During the Clinton administration, I worked for the federal government. Those of us who labored on the staff of Congress' Joint Economic Committee had to stay home because we were “nonessential.” Despite the political bloviation about how the shutdown would tank the economy, apparently Congress didn't need economic advice during the shutdown. Had it considered some guidance on government land use and privatization, however, some of the current political gamesmanship may have been mitigated.

The 1995-96 shutdown caused tremendous hardship. But this time, the shutdown isn't affecting just federal employees and operations. The government also sought the shutdown of privately owned and privately funded facilities by controlling access to them.

One prominent closure was the open-air World War II Memorial (until it was stormed by D-Day veterans in wheelchairs). Private funds built the memorial, but it sits on federal land in the middle of the National Mall.

Another brief victim was George Washington's home at Mt. Vernon, owned and operated by the Mt. Vernon Ladies' Association, a private nonprofit founded in 1853. The National Park Service barricaded Mt. Vernon's parking lots. Mt. Vernon is not owned by the National Park Service and receives no federal money, but the parking lots are on federal land.

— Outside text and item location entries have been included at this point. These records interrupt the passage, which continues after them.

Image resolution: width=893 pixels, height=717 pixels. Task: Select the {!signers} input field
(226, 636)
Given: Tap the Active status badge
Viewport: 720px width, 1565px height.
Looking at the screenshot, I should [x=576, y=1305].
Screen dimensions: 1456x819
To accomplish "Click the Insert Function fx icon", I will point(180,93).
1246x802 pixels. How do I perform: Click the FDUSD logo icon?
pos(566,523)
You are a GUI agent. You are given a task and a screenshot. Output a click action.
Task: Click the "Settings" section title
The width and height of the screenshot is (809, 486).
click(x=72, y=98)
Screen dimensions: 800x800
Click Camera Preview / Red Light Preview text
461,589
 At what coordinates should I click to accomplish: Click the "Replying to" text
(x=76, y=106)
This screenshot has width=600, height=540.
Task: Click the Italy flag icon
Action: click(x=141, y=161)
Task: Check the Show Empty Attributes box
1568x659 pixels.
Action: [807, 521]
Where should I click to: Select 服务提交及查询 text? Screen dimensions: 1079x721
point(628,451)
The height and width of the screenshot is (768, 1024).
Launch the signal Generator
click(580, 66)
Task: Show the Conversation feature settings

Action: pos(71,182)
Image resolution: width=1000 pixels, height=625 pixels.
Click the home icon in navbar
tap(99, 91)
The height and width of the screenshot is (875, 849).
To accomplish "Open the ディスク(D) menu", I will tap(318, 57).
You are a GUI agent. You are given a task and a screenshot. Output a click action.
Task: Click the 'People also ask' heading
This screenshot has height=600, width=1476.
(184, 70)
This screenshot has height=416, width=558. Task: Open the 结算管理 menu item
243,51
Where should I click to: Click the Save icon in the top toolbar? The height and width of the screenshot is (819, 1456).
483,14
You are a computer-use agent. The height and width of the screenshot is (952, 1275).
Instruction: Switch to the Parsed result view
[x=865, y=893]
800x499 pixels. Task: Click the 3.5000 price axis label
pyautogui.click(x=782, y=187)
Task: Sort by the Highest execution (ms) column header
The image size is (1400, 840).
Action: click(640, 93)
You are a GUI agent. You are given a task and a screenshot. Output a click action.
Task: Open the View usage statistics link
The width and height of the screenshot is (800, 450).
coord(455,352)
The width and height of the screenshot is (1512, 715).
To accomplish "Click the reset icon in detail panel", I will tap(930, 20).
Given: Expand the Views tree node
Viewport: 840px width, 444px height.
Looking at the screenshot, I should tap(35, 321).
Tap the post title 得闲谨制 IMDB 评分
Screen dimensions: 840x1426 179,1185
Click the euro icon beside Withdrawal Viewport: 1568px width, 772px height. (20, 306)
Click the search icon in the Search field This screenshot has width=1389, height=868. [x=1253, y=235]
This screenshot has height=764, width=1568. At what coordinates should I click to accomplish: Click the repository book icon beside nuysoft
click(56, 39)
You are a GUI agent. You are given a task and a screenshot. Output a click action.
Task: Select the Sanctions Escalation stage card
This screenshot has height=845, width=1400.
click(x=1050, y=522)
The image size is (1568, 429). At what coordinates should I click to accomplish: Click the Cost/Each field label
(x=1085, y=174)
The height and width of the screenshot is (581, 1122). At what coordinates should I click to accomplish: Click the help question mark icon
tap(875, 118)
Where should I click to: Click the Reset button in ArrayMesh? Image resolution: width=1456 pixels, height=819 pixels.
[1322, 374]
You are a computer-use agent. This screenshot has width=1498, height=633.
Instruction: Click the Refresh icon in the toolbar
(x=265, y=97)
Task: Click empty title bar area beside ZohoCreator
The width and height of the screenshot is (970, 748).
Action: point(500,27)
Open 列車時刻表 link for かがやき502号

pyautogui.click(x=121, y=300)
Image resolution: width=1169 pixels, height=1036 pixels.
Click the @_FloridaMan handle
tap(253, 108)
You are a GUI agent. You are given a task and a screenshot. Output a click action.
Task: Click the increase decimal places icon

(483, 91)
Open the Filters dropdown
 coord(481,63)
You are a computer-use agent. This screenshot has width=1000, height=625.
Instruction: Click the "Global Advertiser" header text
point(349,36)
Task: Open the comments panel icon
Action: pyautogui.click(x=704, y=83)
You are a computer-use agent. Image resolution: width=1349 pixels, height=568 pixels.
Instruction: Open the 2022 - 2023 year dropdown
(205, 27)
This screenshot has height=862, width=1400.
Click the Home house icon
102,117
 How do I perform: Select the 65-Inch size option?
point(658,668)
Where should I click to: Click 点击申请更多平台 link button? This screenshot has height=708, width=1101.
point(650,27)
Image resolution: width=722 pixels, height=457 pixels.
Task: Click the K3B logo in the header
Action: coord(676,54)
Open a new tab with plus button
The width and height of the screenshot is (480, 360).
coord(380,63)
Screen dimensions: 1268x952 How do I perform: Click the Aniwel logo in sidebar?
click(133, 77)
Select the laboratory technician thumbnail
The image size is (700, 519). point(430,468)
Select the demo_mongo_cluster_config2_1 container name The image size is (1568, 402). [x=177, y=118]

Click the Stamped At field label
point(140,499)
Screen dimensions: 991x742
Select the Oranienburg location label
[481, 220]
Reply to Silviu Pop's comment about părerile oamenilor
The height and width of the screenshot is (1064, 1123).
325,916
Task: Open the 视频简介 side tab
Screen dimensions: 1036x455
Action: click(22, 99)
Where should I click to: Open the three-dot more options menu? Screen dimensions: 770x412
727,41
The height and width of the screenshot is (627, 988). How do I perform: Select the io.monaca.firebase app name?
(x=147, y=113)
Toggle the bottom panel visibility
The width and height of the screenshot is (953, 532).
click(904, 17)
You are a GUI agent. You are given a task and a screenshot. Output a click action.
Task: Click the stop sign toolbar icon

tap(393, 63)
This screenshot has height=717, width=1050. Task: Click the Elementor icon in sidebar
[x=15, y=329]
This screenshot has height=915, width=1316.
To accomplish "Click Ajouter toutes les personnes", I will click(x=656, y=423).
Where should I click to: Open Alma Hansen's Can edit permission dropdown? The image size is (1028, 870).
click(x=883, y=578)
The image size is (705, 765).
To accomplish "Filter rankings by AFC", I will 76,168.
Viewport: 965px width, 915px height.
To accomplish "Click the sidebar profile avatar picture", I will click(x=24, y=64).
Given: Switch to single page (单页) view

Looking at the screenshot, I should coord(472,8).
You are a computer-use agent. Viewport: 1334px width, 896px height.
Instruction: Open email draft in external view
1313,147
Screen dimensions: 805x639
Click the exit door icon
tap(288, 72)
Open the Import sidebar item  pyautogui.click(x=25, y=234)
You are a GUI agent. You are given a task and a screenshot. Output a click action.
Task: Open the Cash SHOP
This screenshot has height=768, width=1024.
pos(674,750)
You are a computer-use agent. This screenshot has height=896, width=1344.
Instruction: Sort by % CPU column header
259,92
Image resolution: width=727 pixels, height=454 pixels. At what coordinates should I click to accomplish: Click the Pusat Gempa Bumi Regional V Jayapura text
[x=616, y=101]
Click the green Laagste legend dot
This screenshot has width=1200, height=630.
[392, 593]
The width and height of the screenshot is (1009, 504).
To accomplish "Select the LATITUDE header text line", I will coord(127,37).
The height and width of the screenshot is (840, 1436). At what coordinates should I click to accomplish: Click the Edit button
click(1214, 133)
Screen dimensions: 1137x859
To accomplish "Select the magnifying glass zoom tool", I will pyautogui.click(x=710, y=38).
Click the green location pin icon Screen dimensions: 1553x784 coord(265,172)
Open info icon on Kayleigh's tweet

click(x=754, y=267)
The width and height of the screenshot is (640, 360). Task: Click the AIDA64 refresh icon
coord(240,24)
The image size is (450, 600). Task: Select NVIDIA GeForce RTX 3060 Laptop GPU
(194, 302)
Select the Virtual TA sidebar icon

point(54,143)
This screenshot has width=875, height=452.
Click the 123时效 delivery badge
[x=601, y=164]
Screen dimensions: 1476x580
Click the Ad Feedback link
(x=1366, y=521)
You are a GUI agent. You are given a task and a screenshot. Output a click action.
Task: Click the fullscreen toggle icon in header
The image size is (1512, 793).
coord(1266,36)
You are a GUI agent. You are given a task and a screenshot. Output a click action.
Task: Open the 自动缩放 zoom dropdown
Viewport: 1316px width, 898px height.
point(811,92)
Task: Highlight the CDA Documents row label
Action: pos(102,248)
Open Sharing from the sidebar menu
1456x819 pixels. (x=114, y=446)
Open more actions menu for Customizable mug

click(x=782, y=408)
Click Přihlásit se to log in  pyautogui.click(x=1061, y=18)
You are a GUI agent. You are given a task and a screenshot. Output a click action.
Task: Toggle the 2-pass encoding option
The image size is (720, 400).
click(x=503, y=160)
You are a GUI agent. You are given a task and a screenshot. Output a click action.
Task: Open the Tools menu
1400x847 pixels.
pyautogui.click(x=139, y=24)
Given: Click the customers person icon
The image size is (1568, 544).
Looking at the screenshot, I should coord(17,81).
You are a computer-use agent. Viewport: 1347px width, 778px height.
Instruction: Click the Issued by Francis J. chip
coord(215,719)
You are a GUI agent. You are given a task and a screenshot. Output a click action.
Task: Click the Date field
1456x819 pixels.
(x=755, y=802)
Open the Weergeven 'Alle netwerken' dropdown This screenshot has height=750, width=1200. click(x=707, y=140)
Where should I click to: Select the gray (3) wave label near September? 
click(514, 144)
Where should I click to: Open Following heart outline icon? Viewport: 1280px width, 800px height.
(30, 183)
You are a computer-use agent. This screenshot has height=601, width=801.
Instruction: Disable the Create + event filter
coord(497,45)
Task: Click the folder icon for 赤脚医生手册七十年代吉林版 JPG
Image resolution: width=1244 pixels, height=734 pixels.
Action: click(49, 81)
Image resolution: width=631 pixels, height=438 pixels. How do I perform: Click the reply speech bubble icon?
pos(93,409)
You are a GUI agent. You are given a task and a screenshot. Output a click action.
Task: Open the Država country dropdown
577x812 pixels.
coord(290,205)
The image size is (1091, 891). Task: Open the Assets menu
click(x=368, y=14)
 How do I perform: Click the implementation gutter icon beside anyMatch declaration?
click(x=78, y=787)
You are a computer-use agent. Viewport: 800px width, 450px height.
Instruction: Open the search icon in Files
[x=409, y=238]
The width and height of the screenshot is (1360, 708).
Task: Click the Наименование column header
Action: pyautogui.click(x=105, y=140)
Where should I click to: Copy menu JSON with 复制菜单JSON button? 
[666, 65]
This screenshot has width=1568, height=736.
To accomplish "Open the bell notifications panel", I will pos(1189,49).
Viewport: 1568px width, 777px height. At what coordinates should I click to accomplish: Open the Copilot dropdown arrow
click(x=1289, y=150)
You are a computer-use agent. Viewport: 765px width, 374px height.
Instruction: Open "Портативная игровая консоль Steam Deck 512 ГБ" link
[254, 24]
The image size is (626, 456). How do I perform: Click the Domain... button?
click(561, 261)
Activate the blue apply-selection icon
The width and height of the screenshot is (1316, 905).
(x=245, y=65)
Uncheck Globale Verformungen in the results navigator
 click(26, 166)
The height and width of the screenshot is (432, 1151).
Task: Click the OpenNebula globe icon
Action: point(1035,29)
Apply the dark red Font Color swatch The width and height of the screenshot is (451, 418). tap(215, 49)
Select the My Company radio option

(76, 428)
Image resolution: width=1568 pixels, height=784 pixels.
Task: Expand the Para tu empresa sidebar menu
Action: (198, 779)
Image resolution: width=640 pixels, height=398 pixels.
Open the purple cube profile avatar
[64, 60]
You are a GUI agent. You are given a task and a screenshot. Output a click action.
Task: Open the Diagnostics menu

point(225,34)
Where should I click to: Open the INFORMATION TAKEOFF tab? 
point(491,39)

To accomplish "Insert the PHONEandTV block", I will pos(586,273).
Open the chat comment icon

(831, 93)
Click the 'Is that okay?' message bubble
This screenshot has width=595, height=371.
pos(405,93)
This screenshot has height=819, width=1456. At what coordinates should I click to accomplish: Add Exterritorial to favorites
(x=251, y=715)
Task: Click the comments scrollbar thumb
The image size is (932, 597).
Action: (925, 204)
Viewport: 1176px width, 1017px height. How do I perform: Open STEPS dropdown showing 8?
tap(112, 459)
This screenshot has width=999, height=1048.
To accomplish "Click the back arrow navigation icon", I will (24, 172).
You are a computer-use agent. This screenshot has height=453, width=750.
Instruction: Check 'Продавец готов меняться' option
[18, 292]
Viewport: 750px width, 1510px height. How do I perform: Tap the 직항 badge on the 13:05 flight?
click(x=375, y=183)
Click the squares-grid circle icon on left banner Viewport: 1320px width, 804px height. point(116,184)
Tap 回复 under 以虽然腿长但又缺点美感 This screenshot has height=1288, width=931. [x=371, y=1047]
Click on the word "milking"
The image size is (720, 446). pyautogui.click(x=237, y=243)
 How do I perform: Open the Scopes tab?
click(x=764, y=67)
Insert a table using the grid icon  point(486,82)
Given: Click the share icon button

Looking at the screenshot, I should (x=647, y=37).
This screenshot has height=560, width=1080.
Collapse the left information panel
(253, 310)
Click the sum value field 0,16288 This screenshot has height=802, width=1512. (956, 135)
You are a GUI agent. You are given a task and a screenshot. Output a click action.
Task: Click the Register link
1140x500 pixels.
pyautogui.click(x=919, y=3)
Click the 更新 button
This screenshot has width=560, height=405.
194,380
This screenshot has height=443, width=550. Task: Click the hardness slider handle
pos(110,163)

Privately owned Historic Jamestowne, site of the first permanent English-speaking settlement in the United States, is closed because visitors have to drive through a national park to get there. Some private campgrounds and inns are also closed for the first time during a shutdown because they're on federal land.

These aren't cynical political moves. They are logical outgrowths of an ideology articulated in the president's famous “you didn't build that” speech. The language chiding selfish business owners who think government deserves no credit for their accomplishments could just as well have been directed to the Mt. Vernon Ladies' Association: “Somebody invested in roads and bridges — you didn't build that. Somebody else made that happen.”

Sounds like a perfectly sensible reason for the government to block off access to Mt. Vernon's parking lots, privately funded memorials and privately run campgrounds. Maybe the next step could be setting up blockades at the entrance ramps of interstate highways. While we're at it, pull the plug on the Internet, since federal dollars funded the original networks.

When the administration's defenders predict calamity from a government shutdown or sequester or any other reduction in government activity, they're not being cynical. They know it can happen because a federal government that controls access can deny access.

By removing the government's control over access, privatization could eliminate some enticing opportunities to promote political polarization. Why not sell (or give) the Mt. Vernon parking lots to the nonprofit that owns Mt. Vernon? Why not sell some campgrounds and inns at national forests to the lessees who operate them (with deed restrictions to ensure they don't get turned into theme parks)? At the very least, Congress should give the nonprofit and for-profit operators of such facilities a legally enforceable guarantee that the federal government cannot cut off access in the future.

Jerry Ellig is a senior research fellow with the Mercatus Center at George Mason University.